Mais ce n'est pas seulement pour ça que les grandes stars ne me sont pas très sympatiques. J'ai pris l'approche de mon père, comme on était entouré des stars de la Tchécoslovaquie dans l'entre-deux-guerres...
On peut citer par exemple, Adina Mandlova, Lida Baarova, Vlasta Burian...
« ... Hugo Haas, Werich et Voskovec... Nous, comme enfants, cela ne nous impressionnait pas et mon père disait toujours quand quelqu'un lui demandait : 'Ecoutez, tout ça ce sont des gens que j'engage quand j'en ai besoin'. En tout cas, il y a tellement de gens beaucoup plus importants que les stars, qui ne sont pas à mon avis de très bonne compagnie : ils veulent toujours parler d'eux - c'est très restreint, il n'y a pas de conversation générale. Naturellement il y a des exceptions, mais comme j'étais dans le métier, la tendance avec ces gens était toujours de parler de leurs affaires... Comme je dis toujours, il y a des gens beaucoup plus intéressants. J'aurais préféré rencontrer Einstein, cela m'aurait fait beaucoup plus plaisir que de rencontrer Marylin Monroe... »
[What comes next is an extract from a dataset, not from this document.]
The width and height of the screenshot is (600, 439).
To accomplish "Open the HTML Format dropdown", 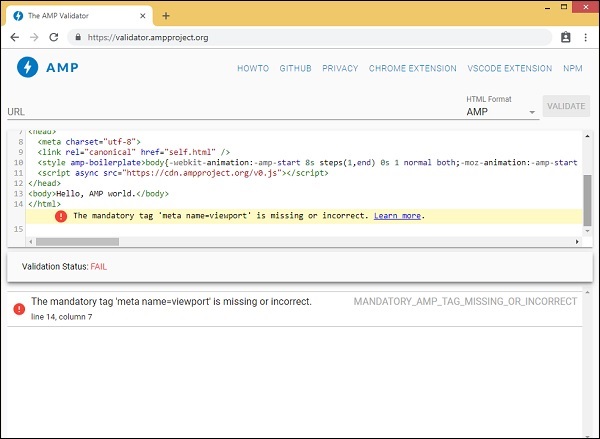I will pyautogui.click(x=500, y=112).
Du coup, quand Robert de Niro vous appelle d'un hôtel de Tokyo pour se plaindre que sa suite est plus petite que la suite du réalisateur, vous êtes ferme...
« Je ne suis pas ferme, mais je lui dis gentiment que je ne suis pas le concierge. Je me rappelle même lui avoir demandé s'il avait vraiment mesuré la chambre, parce qu'à mon avis la différence n'était pas tellement grande... Je lui ai dit 'Fous-moi la paix, à cette heure-ci je ne peux rien faire, téléphone au concierge ! »
Vous avez eu également l'occasion de travailler avec des stars du rock'n'roll. Et on ne peut pas dire que vous gardiez le meilleur souvenir de Yoko Ono en particulier, et des Beatles en général, avec qui vous êtes parti en tourné pour la promotion du film « A Hard Day's Night »...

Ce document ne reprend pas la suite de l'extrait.